En una entrevista, el Presidente descartó el veto a la ley de leyes que espera sanción en el Senado este viernes, pero advirtió que no cumplirá con las leyes de financiamiento educativo y de discapacidad. Reafirmó su meta de ajuste fiscal, prometió el pago de la deuda y defendió a su gestión de los escándalos de corrupción.
En un giro significativo de su postura inicial, el presidente Javier Milei aseguró que no recurrirá al veto sobre el proyecto de Presupuesto Nacional para el año 2026, el cual obtuvo media sanción en la Cámara de Diputados la semana pasada. No obstante, el mandatario realizó una aclaración de consecuencias profundas: su administración no cumplirá con las leyes de Financiamiento Educativo y de Emergencia en Discapacidad, al sostener que “acomodará las partidas” para alcanzar el objetivo de déficit fiscal cero.
Esta declaración pone fin a la incertidumbre generada desde su propio entorno, que había insinuado un posible rechazo total a la ley si llegaba sin las modificaciones pretendidas. La versión aprobada por Diputados excluyó, justamente, el capítulo que planteaba la derogación de esas normativas sociales. A pesar de haber considerado inicialmente que un Presupuesto sin esos recortes “no servía”, el oficialismo ha priorizado la urgencia de contar con la ley antes de fin de año, un requerimiento expresado por el gobierno de los Estados Unidos.
El foco ahora está puesto en la Cámara Alta, donde este viernes se llevará a cabo una sesión crucial. Desde La Libertad Avanza manifestaron un cauto optimismo respecto a la obtención de los votos necesarios para su aprobación, confiando en el apoyo de sus aliados en el Senado. La ministra Patricia Bullrich lideró este domingo un encuentro con el bloque oficialista y socios legislativos para consolidar los acuerdos.
Al referirse al trámite legislativo, el Presidente intentó enmarcar el resultado en Diputados como un éxito, subrayando la obtención de la media sanción. Sin embargo, reconoció tácitamente el revés al admitir que el texto saliente “está construido sobre la base de déficit cero”, un objetivo que, según sus palabras, alcanzará mediante una reorganización interna de los fondos y sin incrementar la presión tributaria.
En un reportaje televisivo de amplio alcance, Milei también se refirió a otros ejes de su gestión. Respecto a la inflación, hizo una promesa categórica: anticipó que entre junio y agosto del próximo año se acercará a cero, aunque atribuyó la persistencia del problema a “rezagos” de administraciones anteriores. En materia financiera, se jactó de ejecutar “el ajuste más grande de la historia” y garantizó el pago de una deuda externa de 4300 millones de dólares el próximo 9 de enero.

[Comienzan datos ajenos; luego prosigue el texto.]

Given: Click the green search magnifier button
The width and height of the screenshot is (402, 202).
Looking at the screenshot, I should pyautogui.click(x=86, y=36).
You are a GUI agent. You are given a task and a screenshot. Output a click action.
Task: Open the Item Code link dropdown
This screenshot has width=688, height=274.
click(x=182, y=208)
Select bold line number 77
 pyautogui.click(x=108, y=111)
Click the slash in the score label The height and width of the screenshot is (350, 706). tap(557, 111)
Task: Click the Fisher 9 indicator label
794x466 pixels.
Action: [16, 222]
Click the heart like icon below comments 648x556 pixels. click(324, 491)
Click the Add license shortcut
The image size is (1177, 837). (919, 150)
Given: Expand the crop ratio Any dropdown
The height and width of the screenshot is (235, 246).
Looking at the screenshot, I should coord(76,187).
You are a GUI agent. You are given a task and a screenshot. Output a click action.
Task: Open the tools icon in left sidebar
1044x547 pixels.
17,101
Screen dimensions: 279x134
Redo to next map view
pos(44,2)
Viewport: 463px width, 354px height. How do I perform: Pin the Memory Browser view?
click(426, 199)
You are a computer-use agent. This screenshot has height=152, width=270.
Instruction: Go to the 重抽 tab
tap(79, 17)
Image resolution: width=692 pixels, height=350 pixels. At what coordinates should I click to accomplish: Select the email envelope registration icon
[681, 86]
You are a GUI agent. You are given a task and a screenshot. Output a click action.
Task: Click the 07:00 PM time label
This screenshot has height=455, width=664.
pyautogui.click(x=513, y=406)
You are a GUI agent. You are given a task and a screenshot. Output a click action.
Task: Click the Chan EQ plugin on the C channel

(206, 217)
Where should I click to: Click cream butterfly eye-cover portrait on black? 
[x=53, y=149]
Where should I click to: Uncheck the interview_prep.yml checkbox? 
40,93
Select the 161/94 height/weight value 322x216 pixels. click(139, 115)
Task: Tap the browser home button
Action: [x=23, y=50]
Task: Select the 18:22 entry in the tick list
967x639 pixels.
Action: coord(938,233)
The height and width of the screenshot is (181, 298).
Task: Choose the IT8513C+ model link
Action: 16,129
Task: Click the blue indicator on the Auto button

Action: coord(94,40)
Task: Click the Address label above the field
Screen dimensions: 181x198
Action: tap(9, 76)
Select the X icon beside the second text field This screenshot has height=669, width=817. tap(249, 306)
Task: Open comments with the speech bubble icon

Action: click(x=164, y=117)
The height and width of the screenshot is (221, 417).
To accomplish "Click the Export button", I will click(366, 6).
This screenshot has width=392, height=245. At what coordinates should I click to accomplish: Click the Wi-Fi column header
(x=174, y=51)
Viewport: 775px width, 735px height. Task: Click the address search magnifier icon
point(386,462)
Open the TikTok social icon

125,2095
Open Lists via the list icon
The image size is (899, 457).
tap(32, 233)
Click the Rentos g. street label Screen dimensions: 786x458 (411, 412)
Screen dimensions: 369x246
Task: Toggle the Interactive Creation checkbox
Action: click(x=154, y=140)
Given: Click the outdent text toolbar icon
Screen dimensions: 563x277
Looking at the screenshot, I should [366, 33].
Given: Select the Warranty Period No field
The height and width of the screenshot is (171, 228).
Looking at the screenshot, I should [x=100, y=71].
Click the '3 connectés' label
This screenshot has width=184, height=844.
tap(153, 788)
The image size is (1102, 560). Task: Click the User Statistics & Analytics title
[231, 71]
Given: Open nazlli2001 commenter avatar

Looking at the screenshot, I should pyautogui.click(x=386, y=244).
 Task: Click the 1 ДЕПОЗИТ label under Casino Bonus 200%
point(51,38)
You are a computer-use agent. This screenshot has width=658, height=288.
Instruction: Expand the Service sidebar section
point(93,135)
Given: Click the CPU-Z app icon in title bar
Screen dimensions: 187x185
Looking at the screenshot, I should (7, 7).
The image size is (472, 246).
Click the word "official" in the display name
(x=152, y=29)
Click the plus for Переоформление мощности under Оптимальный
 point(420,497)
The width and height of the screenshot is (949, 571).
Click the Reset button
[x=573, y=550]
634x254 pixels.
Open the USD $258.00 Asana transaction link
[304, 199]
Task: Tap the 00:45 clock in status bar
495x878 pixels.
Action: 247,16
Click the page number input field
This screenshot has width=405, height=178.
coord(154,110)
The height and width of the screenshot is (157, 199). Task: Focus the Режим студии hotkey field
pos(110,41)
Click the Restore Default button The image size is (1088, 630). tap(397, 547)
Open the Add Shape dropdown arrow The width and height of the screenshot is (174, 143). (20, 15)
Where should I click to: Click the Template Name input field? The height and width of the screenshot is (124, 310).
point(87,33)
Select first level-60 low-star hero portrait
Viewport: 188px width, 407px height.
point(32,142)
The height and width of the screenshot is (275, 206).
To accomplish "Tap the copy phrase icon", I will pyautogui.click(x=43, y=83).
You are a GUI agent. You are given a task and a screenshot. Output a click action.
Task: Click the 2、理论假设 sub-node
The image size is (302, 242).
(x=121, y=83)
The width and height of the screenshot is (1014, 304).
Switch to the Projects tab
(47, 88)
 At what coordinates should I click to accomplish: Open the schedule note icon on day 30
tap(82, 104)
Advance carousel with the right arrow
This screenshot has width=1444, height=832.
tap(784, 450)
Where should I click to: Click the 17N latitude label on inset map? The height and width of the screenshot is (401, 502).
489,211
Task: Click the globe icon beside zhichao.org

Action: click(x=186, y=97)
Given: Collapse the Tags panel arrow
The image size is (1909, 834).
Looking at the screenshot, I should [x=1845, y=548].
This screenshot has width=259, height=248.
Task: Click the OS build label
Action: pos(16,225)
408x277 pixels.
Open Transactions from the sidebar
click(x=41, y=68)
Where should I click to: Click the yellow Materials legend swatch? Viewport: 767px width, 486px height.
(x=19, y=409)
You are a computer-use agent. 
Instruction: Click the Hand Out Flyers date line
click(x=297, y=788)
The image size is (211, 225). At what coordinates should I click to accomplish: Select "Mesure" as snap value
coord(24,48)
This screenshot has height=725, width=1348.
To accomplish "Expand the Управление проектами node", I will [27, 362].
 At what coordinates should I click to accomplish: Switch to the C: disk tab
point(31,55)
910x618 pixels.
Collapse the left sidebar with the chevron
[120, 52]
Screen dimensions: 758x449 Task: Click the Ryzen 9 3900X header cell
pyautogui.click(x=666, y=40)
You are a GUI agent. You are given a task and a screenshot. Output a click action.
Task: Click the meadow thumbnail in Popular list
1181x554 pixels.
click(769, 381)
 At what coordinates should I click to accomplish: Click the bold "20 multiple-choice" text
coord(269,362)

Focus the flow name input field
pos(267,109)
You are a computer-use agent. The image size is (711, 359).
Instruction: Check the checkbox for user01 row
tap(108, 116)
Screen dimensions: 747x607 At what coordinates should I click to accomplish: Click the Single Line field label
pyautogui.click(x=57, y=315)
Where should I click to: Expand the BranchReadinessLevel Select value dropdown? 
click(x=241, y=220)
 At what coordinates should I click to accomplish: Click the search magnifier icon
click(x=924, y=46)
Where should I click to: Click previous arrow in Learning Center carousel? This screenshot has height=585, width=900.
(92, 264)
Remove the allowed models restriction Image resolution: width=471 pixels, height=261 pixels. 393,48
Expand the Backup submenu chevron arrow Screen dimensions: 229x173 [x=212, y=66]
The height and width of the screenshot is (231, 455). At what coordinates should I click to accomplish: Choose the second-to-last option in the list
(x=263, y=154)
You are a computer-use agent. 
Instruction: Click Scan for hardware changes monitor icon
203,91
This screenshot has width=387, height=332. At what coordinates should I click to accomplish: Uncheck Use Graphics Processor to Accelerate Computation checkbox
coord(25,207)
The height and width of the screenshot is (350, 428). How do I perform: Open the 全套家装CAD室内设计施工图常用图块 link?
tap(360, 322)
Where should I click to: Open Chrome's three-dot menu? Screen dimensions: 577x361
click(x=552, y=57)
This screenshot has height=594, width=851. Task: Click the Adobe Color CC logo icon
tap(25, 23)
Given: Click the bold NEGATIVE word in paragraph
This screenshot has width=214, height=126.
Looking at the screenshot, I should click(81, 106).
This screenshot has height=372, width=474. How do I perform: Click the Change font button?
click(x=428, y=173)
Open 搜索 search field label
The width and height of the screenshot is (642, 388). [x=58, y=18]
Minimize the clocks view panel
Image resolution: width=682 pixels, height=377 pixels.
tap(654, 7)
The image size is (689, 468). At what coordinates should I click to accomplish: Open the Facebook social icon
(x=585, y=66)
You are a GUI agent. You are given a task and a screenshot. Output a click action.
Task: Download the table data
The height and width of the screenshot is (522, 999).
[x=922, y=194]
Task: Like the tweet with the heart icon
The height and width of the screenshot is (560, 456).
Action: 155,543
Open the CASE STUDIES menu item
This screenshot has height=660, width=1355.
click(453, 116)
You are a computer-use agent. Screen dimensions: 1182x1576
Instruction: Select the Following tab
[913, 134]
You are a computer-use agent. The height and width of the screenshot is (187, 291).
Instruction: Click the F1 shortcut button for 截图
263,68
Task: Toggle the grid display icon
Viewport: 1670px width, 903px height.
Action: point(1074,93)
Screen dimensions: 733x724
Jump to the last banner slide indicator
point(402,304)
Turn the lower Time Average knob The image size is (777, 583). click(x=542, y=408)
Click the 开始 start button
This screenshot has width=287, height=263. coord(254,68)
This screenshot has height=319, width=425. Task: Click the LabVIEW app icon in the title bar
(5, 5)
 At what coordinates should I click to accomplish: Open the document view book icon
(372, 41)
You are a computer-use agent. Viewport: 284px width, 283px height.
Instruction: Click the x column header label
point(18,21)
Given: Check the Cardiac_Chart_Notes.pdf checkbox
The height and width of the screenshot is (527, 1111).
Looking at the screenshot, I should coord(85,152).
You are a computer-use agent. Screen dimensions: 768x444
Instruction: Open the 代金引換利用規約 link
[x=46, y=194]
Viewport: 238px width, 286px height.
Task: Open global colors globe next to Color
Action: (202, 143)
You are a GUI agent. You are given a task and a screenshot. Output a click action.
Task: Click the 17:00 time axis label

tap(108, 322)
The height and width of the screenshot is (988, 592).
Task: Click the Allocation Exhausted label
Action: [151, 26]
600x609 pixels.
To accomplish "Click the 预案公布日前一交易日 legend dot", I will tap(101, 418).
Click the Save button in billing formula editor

El mandatario aprovechó la oportunidad para impulsar la reforma laboral que espera tratar en el Congreso en febrero, asegurando que no quitará derechos sino que creará incentivos para la formalización. Simultáneamente, buscó despejar las sombras de la corrupción que afectan a su gobierno. Sobre el caso Libra, argumentó que los inversores asumieron un riesgo consciente, y respecto a los audios de coimas en la Agencia Nacional de Discapacidad (ANDIS), esgrimió que el propio ex titular los declaró falsos. Defendió además la designación del nuevo responsable de ARCA, pese a denuncias por evasión, alegando que debe primar la presunción de inocencia.
Consultado sobre una eventual reelección, Milei fue contundente al negar cualquier intento de reformar la Constitución para extender la duración de los mandatos. Aseguró que su vida política concluirá, a lo sumo, tras ocho años en el poder, y que luego se apartará por completo de la función pública. Finalizó con una reflexión personal, admitiendo la dificultad de no sentirse “un emperador” frente a los protocolos y la simbología presidencial, un sentimiento que, afirmó, requiere de un gran equilibrio emocional para contrarrestar.